Induction of bone marrow-derived cells myogenic identity by their interactions with the satellite cell niche

BACKGROUND: Skeletal muscle regeneration is possible thanks to unipotent stem cells, which are satellite cells connected to the myofibers. Populations of stem cells other than muscle-specific satellite cells are considered as sources of cells able to support skeletal muscle reconstruction. Among these are bone marrow-derived mesenchymal stem cells (BM-MSCs), which are multipotent, self-renewing stem cells present in the bone marrow stroma.

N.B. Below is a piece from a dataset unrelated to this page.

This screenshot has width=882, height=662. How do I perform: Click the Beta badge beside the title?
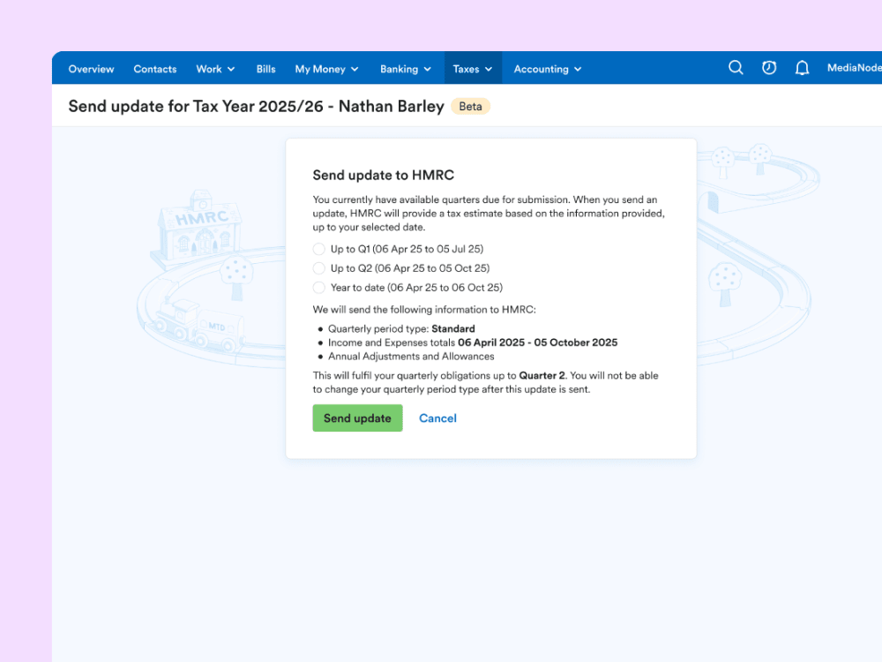470,107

Available data documenting the ability of BM-MSCs to undergo myogenic differentiation are not definitive. In the current work, we aimed to check if the satellite cell niche could impact the ability of bone marrow-derived cells to follow a myogenic program. METHODS: We established a new in-vitro method for the coculture of bone marrow-derived cells (BMCs) that express CXCR4 (CXCR4(+)BMCs; the stromal-derived factor-1 (Sdf-1) receptor) with myofibers. Using various tests, we analyzed the myogenic identity of BMCs and their ability to fuse with myoblasts in vitro and in vivo. RESULTS: We showed that Sdf-1 treatment increased the number of CXCR4(+)BMCs able to bind the myofiber and occupy the satellite cell niche. Moreover, interaction with myofibers induced the expression of myogenic regulatory factors (MRFs) in CXCR4(+)BMCs. CXCR4(+)BMCs, pretreated by the coculture with myofibers and Sdf-1, participated in myotube formation in vitro and also myofiber reconstruction in vivo. We also showed that Sdf-1 overexpression in vivo (in injured and regenerating muscles) supported the participation of CXCR4(+)BMCs in new myofiber formation. CONCLUSION: We showed that CXCR4(+)BMC interaction with myofibers (that is, within the satellite cell niche) induced CXCR4(+)BMC myogenic commitment. CXCR4(+)BMCs, pretreated using such a method of culture, were able to participate in skeletal muscle regeneration.